Which is why hip hop has become the most insidiously influential music of our time. Like rock, hip hop in its later years will have a legacy of renegade youth to look back upon fondly. But hip hop will insist that its early marginalization be recognized as an integral part of what it comes to be. When the day comes that grandmothers are rapping and beatboxing as they might aerobicize now, and samplers and turntables are as much an accepted part of leisure time as channel surfing, niggas will be glad. Their expression will have proven ascendant.

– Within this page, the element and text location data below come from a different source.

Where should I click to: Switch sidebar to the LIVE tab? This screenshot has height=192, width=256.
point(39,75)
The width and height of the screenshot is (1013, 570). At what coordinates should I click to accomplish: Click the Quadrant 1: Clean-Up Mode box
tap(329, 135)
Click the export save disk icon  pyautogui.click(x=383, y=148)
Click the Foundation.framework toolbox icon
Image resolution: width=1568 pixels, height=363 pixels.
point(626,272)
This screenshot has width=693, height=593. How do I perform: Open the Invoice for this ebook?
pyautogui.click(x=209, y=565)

But that day's not here yet. If white people were really cool with black cool, they'd put their stuff with our stuff more often to work shit out. I don't mean shooting hoops together in the schoolyard as much as white cultural institutions like college radio, indie film, and must-see TV. Black cool is banished to music videos, sports channels, and UPN so whites can visit us whenever they want without having us live right next door in the media mix. Most of the time, white folks really don't want to be part of black cool. They just like to see the boys do a jig every once in a while.

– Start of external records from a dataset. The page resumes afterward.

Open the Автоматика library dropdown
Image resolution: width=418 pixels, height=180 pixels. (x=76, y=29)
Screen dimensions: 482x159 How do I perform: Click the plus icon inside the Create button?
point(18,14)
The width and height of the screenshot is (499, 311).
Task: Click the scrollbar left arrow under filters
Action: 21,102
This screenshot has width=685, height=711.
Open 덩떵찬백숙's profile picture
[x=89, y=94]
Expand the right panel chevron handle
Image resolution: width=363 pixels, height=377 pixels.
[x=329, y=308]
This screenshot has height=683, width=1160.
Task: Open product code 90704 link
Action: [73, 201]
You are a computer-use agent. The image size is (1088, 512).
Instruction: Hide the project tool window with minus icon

At the same time, everyday life in black America is not all Duke Ellington and Rakim Allah. Only a few black folks are responsible for cool. The rest copy and recycle. At the historical core of black lives in this country is a clear understanding that deviation from society's assigned limitations results in punitive sanctions: lynching, hunger, homelessness. The fear of departing from the familiar is where the inclination to make chitlins becomes a downside. It's where the shoeshine-boy reflex to grin and bear it was born. Black rebellion in America from slave days onward was never based on abstract, existentialist grounds. A bird in the hand, no matter how small, was damn near everything.